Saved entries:
===
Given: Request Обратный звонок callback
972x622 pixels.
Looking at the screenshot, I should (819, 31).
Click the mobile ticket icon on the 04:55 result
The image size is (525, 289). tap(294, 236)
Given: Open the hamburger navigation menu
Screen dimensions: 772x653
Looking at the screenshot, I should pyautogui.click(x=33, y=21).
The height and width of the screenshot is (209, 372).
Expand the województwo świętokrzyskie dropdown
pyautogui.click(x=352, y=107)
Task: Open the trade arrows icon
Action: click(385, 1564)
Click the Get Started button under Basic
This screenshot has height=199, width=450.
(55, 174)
===
* _Work instruction_
Only a number should come back: the count of lines above that include "Given".

* _Worked solution_
2